Saved entries:
::::::::::
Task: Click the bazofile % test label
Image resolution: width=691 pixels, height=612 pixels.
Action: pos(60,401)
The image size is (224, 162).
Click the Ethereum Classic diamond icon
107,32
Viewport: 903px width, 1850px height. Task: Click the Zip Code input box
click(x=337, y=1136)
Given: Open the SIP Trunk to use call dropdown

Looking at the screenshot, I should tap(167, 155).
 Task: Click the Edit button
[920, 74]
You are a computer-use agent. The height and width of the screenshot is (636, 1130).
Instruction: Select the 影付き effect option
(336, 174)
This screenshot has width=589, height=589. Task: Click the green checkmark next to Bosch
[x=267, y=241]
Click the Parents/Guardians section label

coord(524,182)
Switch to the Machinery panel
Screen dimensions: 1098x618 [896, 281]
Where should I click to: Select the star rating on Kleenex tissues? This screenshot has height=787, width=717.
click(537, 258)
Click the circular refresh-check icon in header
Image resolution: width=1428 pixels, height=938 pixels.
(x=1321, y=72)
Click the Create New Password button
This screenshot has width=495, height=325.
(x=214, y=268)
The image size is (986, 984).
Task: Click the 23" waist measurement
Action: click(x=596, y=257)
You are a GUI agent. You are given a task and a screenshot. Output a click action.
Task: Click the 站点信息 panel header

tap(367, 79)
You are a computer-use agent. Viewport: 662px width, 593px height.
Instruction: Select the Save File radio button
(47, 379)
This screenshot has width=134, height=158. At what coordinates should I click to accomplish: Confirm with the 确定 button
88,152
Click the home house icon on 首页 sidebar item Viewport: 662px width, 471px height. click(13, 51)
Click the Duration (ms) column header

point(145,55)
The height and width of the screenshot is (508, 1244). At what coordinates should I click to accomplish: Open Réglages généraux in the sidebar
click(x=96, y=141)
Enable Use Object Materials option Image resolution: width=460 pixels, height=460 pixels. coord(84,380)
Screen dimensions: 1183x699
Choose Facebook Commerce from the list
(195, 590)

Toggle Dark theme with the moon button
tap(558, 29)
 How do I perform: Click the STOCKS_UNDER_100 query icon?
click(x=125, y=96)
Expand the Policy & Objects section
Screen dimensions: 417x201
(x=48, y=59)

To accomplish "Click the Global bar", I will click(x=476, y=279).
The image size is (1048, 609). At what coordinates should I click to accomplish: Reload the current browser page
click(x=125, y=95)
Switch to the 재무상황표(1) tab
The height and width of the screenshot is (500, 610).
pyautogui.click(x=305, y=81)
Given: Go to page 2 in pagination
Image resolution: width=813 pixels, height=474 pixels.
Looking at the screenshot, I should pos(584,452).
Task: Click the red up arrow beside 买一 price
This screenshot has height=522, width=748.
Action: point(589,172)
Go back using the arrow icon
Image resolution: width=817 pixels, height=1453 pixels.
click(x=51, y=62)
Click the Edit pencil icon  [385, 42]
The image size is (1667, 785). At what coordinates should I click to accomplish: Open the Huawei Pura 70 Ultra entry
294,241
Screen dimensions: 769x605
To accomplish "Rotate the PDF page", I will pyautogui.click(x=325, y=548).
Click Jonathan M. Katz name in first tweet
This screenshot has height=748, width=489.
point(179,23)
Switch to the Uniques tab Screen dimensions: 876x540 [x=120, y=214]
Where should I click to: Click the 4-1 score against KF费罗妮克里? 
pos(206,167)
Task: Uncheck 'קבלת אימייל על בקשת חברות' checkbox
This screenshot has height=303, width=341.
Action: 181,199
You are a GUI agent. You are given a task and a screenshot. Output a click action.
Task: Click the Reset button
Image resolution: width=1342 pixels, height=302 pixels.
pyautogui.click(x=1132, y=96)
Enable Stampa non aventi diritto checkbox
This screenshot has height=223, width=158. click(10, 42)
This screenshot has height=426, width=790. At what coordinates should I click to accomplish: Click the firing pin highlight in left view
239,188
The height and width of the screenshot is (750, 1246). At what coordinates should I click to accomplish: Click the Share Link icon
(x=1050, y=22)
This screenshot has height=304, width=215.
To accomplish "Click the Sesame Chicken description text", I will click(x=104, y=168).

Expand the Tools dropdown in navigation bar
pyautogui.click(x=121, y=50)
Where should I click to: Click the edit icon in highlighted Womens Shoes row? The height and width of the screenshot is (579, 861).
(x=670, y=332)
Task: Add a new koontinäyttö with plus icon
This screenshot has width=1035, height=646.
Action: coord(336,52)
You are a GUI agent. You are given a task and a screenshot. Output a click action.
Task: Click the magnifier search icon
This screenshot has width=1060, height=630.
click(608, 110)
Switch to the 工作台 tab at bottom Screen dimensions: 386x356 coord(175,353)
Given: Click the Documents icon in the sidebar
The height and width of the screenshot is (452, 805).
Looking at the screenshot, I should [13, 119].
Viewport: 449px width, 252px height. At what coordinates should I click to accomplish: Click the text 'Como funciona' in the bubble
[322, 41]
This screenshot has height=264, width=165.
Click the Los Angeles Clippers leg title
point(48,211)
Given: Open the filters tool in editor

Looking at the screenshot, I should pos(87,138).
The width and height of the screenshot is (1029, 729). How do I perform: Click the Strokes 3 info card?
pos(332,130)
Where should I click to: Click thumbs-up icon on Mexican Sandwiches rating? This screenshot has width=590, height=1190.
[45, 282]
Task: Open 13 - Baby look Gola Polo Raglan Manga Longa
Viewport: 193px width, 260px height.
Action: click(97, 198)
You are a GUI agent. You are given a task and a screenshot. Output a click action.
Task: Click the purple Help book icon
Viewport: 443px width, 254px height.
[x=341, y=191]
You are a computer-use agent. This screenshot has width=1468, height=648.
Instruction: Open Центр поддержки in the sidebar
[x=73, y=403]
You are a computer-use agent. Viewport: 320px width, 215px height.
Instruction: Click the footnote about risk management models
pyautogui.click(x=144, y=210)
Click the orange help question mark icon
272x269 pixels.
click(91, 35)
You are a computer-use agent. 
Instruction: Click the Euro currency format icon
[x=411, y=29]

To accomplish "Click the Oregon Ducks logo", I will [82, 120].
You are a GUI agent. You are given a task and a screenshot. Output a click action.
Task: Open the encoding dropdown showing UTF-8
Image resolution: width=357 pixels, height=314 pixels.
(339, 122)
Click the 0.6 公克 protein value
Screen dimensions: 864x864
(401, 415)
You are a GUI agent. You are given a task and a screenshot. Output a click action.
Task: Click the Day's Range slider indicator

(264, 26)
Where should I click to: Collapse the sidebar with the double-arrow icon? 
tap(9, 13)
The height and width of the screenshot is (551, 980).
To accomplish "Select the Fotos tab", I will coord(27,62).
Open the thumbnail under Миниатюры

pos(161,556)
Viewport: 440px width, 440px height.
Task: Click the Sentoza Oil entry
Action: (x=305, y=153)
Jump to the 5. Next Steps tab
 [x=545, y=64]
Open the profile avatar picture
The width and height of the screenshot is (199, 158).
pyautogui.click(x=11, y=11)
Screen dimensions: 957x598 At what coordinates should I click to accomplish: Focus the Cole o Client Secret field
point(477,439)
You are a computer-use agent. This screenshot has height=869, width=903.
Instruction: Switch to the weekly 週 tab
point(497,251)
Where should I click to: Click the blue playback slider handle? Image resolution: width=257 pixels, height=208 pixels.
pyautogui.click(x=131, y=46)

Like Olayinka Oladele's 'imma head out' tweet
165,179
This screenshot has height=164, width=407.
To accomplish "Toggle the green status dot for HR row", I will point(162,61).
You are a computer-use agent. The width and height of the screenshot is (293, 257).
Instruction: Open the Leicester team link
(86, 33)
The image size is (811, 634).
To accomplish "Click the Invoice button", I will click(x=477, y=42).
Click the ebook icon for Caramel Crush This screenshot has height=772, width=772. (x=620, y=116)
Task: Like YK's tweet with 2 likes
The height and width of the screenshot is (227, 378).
::::::::::
_Exercise prompt_
Without omitting anything, output the data verbatim.

_Answer to the exercise_
Task: Click the bazofile % test label
Image resolution: width=691 pixels, height=612 pixels.
Action: pos(60,401)
The image size is (224, 162).
Click the Ethereum Classic diamond icon
107,32
Viewport: 903px width, 1850px height. Task: Click the Zip Code input box
click(x=337, y=1136)
Given: Open the SIP Trunk to use call dropdown

Looking at the screenshot, I should tap(167, 155).
 Task: Click the Edit button
[920, 74]
You are a computer-use agent. The height and width of the screenshot is (636, 1130).
Instruction: Select the 影付き effect option
(336, 174)
This screenshot has width=589, height=589. Task: Click the green checkmark next to Bosch
[x=267, y=241]
Click the Parents/Guardians section label

coord(524,182)
Switch to the Machinery panel
Screen dimensions: 1098x618 [896, 281]
Where should I click to: Select the star rating on Kleenex tissues? This screenshot has height=787, width=717.
click(537, 258)
Click the circular refresh-check icon in header
Image resolution: width=1428 pixels, height=938 pixels.
(x=1321, y=72)
Click the Create New Password button
This screenshot has width=495, height=325.
(x=214, y=268)
The image size is (986, 984).
Task: Click the 23" waist measurement
Action: click(x=596, y=257)
You are a GUI agent. You are given a task and a screenshot. Output a click action.
Task: Click the 站点信息 panel header

tap(367, 79)
You are a computer-use agent. Viewport: 662px width, 593px height.
Instruction: Select the Save File radio button
(47, 379)
This screenshot has width=134, height=158. At what coordinates should I click to accomplish: Confirm with the 确定 button
88,152
Click the home house icon on 首页 sidebar item Viewport: 662px width, 471px height. click(13, 51)
Click the Duration (ms) column header

point(145,55)
The height and width of the screenshot is (508, 1244). At what coordinates should I click to accomplish: Open Réglages généraux in the sidebar
click(x=96, y=141)
Enable Use Object Materials option Image resolution: width=460 pixels, height=460 pixels. coord(84,380)
Screen dimensions: 1183x699
Choose Facebook Commerce from the list
(195, 590)

Toggle Dark theme with the moon button
tap(558, 29)
 How do I perform: Click the STOCKS_UNDER_100 query icon?
click(x=125, y=96)
Expand the Policy & Objects section
Screen dimensions: 417x201
(x=48, y=59)

To accomplish "Click the Global bar", I will click(x=476, y=279).
The image size is (1048, 609). At what coordinates should I click to accomplish: Reload the current browser page
click(x=125, y=95)
Switch to the 재무상황표(1) tab
The height and width of the screenshot is (500, 610).
pyautogui.click(x=305, y=81)
Given: Go to page 2 in pagination
Image resolution: width=813 pixels, height=474 pixels.
Looking at the screenshot, I should pos(584,452).
Task: Click the red up arrow beside 买一 price
This screenshot has height=522, width=748.
Action: point(589,172)
Go back using the arrow icon
Image resolution: width=817 pixels, height=1453 pixels.
click(x=51, y=62)
Click the Edit pencil icon  [385, 42]
The image size is (1667, 785). At what coordinates should I click to accomplish: Open the Huawei Pura 70 Ultra entry
294,241
Screen dimensions: 769x605
To accomplish "Rotate the PDF page", I will pyautogui.click(x=325, y=548).
Click Jonathan M. Katz name in first tweet
This screenshot has height=748, width=489.
point(179,23)
Switch to the Uniques tab Screen dimensions: 876x540 [x=120, y=214]
Where should I click to: Click the 4-1 score against KF费罗妮克里? 
pos(206,167)
Task: Uncheck 'קבלת אימייל על בקשת חברות' checkbox
This screenshot has height=303, width=341.
Action: 181,199
You are a GUI agent. You are given a task and a screenshot. Output a click action.
Task: Click the Reset button
Image resolution: width=1342 pixels, height=302 pixels.
pyautogui.click(x=1132, y=96)
Enable Stampa non aventi diritto checkbox
This screenshot has height=223, width=158. click(10, 42)
This screenshot has height=426, width=790. At what coordinates should I click to accomplish: Click the firing pin highlight in left view
239,188
The height and width of the screenshot is (750, 1246). At what coordinates should I click to accomplish: Click the Share Link icon
(x=1050, y=22)
This screenshot has height=304, width=215.
To accomplish "Click the Sesame Chicken description text", I will click(x=104, y=168).

Expand the Tools dropdown in navigation bar
pyautogui.click(x=121, y=50)
Where should I click to: Click the edit icon in highlighted Womens Shoes row? The height and width of the screenshot is (579, 861).
(x=670, y=332)
Task: Add a new koontinäyttö with plus icon
This screenshot has width=1035, height=646.
Action: coord(336,52)
You are a GUI agent. You are given a task and a screenshot. Output a click action.
Task: Click the magnifier search icon
This screenshot has width=1060, height=630.
click(608, 110)
Switch to the 工作台 tab at bottom Screen dimensions: 386x356 coord(175,353)
Given: Click the Documents icon in the sidebar
The height and width of the screenshot is (452, 805).
Looking at the screenshot, I should [13, 119].
Viewport: 449px width, 252px height. At what coordinates should I click to accomplish: Click the text 'Como funciona' in the bubble
[322, 41]
This screenshot has height=264, width=165.
Click the Los Angeles Clippers leg title
point(48,211)
Given: Open the filters tool in editor

Looking at the screenshot, I should pos(87,138).
The width and height of the screenshot is (1029, 729). How do I perform: Click the Strokes 3 info card?
pos(332,130)
Where should I click to: Click thumbs-up icon on Mexican Sandwiches rating? This screenshot has width=590, height=1190.
[45, 282]
Task: Open 13 - Baby look Gola Polo Raglan Manga Longa
Viewport: 193px width, 260px height.
Action: click(97, 198)
You are a GUI agent. You are given a task and a screenshot. Output a click action.
Task: Click the purple Help book icon
Viewport: 443px width, 254px height.
[x=341, y=191]
You are a computer-use agent. This screenshot has width=1468, height=648.
Instruction: Open Центр поддержки in the sidebar
[x=73, y=403]
You are a computer-use agent. Viewport: 320px width, 215px height.
Instruction: Click the footnote about risk management models
pyautogui.click(x=144, y=210)
Click the orange help question mark icon
272x269 pixels.
click(91, 35)
You are a computer-use agent. 
Instruction: Click the Euro currency format icon
[x=411, y=29]

To accomplish "Click the Oregon Ducks logo", I will [82, 120].
You are a GUI agent. You are given a task and a screenshot. Output a click action.
Task: Open the encoding dropdown showing UTF-8
Image resolution: width=357 pixels, height=314 pixels.
(339, 122)
Click the 0.6 公克 protein value
Screen dimensions: 864x864
(401, 415)
You are a GUI agent. You are given a task and a screenshot. Output a click action.
Task: Click the Day's Range slider indicator

(264, 26)
Where should I click to: Collapse the sidebar with the double-arrow icon? 
tap(9, 13)
The height and width of the screenshot is (551, 980).
To accomplish "Select the Fotos tab", I will coord(27,62).
Open the thumbnail under Миниатюры

pos(161,556)
Viewport: 440px width, 440px height.
Task: Click the Sentoza Oil entry
Action: (x=305, y=153)
Jump to the 5. Next Steps tab
 [x=545, y=64]
Open the profile avatar picture
The width and height of the screenshot is (199, 158).
pyautogui.click(x=11, y=11)
Screen dimensions: 957x598 At what coordinates should I click to accomplish: Focus the Cole o Client Secret field
point(477,439)
You are a computer-use agent. This screenshot has height=869, width=903.
Instruction: Switch to the weekly 週 tab
point(497,251)
Where should I click to: Click the blue playback slider handle? Image resolution: width=257 pixels, height=208 pixels.
pyautogui.click(x=131, y=46)

Like Olayinka Oladele's 'imma head out' tweet
165,179
This screenshot has height=164, width=407.
To accomplish "Toggle the green status dot for HR row", I will point(162,61).
You are a computer-use agent. The width and height of the screenshot is (293, 257).
Instruction: Open the Leicester team link
(86, 33)
The image size is (811, 634).
To accomplish "Click the Invoice button", I will click(x=477, y=42).
Click the ebook icon for Caramel Crush This screenshot has height=772, width=772. (x=620, y=116)
Task: Like YK's tweet with 2 likes
The height and width of the screenshot is (227, 378).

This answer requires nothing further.